A dirla così, sembra una cosa abbastanza semplice da realizzare ma si è rivelata, invece, una impresa che mi è costata tanta fatica, tanto tempo, tanto impegno e tante di quelle preoccupazioni ed accortezze che ho giurato a me stessa di non ripetere mai più una simile esperienza.

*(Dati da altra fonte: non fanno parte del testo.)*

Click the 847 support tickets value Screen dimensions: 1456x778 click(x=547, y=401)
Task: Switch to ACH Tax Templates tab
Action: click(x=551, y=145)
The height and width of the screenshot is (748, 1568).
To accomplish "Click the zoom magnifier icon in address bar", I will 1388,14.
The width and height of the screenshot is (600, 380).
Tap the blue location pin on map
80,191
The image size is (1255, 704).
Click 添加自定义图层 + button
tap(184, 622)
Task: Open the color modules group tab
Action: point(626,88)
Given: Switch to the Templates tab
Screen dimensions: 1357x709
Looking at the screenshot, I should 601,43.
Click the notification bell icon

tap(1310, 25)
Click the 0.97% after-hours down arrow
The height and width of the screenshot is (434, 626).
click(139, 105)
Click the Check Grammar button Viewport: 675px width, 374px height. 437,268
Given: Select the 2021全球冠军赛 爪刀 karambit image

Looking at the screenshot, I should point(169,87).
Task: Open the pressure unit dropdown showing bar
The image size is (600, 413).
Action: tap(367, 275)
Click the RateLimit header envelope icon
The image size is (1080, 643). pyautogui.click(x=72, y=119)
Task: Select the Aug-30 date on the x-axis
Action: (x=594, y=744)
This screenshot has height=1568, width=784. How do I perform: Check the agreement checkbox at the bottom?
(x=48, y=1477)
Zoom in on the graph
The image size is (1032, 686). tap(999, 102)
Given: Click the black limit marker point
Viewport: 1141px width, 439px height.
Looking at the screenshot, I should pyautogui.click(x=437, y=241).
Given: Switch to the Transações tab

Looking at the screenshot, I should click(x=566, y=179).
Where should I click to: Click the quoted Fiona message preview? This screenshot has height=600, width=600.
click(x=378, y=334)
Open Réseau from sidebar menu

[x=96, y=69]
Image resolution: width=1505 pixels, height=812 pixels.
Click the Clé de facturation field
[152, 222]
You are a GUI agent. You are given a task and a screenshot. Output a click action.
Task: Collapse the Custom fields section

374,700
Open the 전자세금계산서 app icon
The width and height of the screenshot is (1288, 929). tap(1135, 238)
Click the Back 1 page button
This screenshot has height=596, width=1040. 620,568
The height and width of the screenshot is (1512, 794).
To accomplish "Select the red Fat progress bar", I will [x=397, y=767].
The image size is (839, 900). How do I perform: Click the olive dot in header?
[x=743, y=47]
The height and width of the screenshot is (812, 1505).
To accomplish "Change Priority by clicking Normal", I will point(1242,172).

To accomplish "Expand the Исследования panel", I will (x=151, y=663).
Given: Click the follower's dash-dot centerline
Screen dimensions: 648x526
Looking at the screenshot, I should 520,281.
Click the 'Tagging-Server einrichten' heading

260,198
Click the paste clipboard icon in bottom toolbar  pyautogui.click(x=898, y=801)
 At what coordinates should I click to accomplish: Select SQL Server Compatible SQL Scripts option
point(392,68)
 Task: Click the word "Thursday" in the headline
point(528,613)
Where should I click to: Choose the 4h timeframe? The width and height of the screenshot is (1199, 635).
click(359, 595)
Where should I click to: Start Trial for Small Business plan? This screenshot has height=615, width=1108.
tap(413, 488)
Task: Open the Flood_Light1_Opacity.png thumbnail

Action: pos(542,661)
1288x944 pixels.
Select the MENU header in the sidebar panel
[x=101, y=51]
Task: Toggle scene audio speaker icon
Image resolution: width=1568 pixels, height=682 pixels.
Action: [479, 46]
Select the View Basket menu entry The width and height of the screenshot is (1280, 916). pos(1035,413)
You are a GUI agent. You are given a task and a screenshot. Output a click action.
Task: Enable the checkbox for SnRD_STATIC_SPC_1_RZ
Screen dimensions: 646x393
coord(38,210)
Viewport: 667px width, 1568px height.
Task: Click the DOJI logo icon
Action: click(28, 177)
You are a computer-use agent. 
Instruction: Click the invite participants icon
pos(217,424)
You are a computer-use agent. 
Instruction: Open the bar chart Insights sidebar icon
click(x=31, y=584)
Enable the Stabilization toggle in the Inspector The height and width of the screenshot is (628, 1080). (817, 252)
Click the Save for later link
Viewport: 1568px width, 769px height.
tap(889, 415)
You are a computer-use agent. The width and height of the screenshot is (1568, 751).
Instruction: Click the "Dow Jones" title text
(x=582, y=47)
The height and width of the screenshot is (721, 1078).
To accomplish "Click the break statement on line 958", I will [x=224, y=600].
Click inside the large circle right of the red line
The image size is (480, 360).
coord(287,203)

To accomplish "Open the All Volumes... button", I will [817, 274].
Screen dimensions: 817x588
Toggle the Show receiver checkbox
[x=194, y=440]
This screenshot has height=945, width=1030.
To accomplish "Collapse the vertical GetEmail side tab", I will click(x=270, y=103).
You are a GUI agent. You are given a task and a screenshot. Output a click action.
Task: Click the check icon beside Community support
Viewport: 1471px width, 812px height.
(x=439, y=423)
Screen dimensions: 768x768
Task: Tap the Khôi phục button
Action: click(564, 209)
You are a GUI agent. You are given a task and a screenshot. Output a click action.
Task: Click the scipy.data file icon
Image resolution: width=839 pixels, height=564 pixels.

All’inizio, mi ero immaginata che la cosa più difficile e complicata fosse costituita dalla scelta delle foto visto la considerevole consistenza del mio archivio fotografico, ma dopo aver interpellato tutti gli studi fotografici presenti nel mio quartiere, mi ero subito resa conto che i format di calendari presenti sul mercato prevedevano la presenza al massimo di due foto per ogni mese ed invece a me ne occorrevano almeno dieci per inserirvi, senza offendere e trascurare nessuno, tutte le persone cui volevo consegnarlo e tutte le attività che avevamo insieme organizzato. Finalmente, mi sono imbattuta in una giovane ed empatica fotografa, che ha preso a cuore il mio problema ed è riuscita a trovare un format modificabile e così mi ha permesso di mettere fino a sei foto per ogni mese. Non solo, mi ha consentito di lavorare con lei nel suo studio e mi ha molto aiutato nella scelta delle immagini migliori non solo dal punto di vista della risoluzione fotografica ma anche più significative degli eventi che volevo rappresentare. Non so ancora come, ma siamo riuscite a stampare tutte le ottanta copie del Calendario entro l’Epifania, così ho avuto il tempo di scrivere le didascalie a quella decina di copie che dovevo consegnare per il giorno del mio compleanno. In verità a tavola, a casa mia, eravamo solo in quattro: io, il figlio di Napoli, un nipote salernitano figlio del mio defunto fratello, l’amica più cara e mia inseparabile compagna di viaggio; però ognuno di loro aveva il compito di consegnare un paio di Calendari a persone che frequentavano. Infatti, un’altra cosa su cui non avevo riflettuto, era proprio la difficoltà – visto le rigide norme restrittive imposte dal dilagante contagio del virus incriminato – di consegnare singolarmente i Calendari. Questa volta, i primi a riceverlo sono stati i parenti e gli amici lontani perché li ho spediti per Corriere. La consegna alle persone in loco, invece, mi ha richiesto più tempo, più fantasia, più impegno della stessa preparazione tanto che, al momento attuale, ci sono ancora due persone che devono ritirarlo, due amiche colpite dal Covid che tuttora non si sentono completamente bene ed al sicuro.